Leerlingen in het voortgezet onderwijs (met name meisjes) lezen nog wel, maar dan vooral jeugdboeken. Vraag je eerstejaars pabostudenten wie Blauwe plekken van Anke de Vries of Spijt! van Carry Slee heeft gelezen, dan verschijnt er een woud van vingers. Vooral de laatste auteur is populair en met name deze titel: gemiddeld heeft de helft van mijn eerstejaars studenten dat boek gelezen. Vraag ik of ze wel eens een boek gelezen hebben van Toon Tellegen, Joke van Leeuwen of Wim Hofman, dan krijg ik slechts enkele reacties. Zelfs in Vlissingen, de stad van Wim Hofman, is het aantal studenten dat een boek van hem gelezen heeft, gering. Dat was tien jaar geleden duidelijk anders: nog al wat studenten hadden toen Wim of Het vlot gelezen, hoewel lang niet altijd met plezier. De huidige generatie pabostudenten kent zijn werk niet of nauwelijks.

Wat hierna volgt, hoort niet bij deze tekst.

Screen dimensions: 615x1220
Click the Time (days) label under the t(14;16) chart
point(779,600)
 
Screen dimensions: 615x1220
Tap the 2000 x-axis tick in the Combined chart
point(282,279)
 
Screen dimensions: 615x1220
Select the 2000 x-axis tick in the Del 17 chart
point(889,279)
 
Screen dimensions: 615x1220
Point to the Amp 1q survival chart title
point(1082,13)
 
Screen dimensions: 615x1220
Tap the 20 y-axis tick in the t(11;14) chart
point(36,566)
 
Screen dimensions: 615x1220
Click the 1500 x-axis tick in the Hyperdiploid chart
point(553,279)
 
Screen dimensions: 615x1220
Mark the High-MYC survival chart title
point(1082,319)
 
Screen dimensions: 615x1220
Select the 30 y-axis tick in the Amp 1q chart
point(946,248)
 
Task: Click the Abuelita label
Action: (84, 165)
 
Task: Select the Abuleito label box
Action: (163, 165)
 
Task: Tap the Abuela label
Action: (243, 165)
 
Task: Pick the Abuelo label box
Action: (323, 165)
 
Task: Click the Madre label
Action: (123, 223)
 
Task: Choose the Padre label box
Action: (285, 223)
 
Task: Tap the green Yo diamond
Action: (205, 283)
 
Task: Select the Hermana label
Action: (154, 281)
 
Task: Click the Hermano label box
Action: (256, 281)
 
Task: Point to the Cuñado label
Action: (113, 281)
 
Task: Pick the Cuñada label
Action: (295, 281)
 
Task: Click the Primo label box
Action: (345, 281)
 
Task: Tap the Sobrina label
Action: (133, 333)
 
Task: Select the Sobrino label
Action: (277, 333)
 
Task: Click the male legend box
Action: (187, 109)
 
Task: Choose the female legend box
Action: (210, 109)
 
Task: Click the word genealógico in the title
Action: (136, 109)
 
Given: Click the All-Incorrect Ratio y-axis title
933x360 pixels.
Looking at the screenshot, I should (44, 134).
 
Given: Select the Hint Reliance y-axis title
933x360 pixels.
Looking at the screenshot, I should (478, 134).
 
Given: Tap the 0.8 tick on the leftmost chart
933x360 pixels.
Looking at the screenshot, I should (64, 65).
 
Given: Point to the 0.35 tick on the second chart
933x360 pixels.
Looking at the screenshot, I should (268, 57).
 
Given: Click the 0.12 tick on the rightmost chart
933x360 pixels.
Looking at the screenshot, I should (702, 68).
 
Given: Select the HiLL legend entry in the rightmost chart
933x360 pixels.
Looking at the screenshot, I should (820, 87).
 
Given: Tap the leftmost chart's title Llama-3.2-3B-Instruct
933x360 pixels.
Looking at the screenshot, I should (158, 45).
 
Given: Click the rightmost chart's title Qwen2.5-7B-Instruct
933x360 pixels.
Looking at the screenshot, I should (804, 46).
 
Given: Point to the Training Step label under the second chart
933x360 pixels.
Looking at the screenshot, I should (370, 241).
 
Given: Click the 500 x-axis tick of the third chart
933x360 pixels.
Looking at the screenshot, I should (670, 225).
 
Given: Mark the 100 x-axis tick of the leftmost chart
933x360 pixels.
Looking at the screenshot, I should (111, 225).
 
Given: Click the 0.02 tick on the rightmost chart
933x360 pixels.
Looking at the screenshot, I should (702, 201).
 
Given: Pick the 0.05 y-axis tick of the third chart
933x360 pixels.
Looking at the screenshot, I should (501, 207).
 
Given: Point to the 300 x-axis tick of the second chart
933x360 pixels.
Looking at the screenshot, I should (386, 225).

Daarom is het goed dat we 2006 tot Hofman-jaar hebben uitgeroepen en dankzij de uitgave van een keuze uit het oudere werk, Van Aap tot Zip, en twee heruitgaven, Wim en Het Vlot, bij Querido, zijn werk weer onder de aandacht kunnen brengen van een breed publiek.
Opmerkelijk genoeg blijken pabostudenten over het algemeen dezelfde voorkeuren te hebben als de kinderjury: Jacques Vriens, Carry Slee, Paul van Loon en de laatste jaren de Harry Potter-boeken scoren zeer hoog. Helma van Lierop wees daar onlangs nog eens op in Middelburg tijdens een lezing over de leesvoorkeur van kinderen, al waarschuwde ze er wel voor dat we niet moeten generaliseren: er is altijd een aantal kinderen - en studenten - dat (ook) andere boeken leest.
Roem is vergankelijk en nieuwe schrijvers duiken op. Roald Dahl wordt door mijn studenten minder gelezen dan in het verleden. Tot mijn verbazing kwam Francine Oomen nog nauwelijks voor op de lijstjes van favoriete schrijvers. Dat zal de komende jaren wel veranderen als de huidige Francine Oomen-lezers uit het basis- en voortgezet onderwijs de pabo binnenstromen. Guus Kuijer vormt een gunstige uitzondering, al zijn de Madelief-boeken bij mijn studenten veel bekender dan die over Polleke en Mimoen. Die kwamen uit toen de huidige eerstejaars net het basisonderwijs uitstroomden. Door de film Polleke (2003), die in september 2005 in afleveringen op tv werd uitgezonden, zal de aandacht voor deze boeken misschien toenemen.
Het hoofdartikel ‘Jeugdboek is het papier voorbij’ in de NRC van 6 september 2005 wijst op de tendens dat de ‘multimedialisering van het kinder- en jeugdboek’ steeds vaker voorkomt, althans als het gaat om populaire schrijvers. Maar of veel kinderen Guus Kuijers Het boek van alle dingen, in 2005 bekroond met de Gouden Griffel, zullen lezen, is veel minder zeker.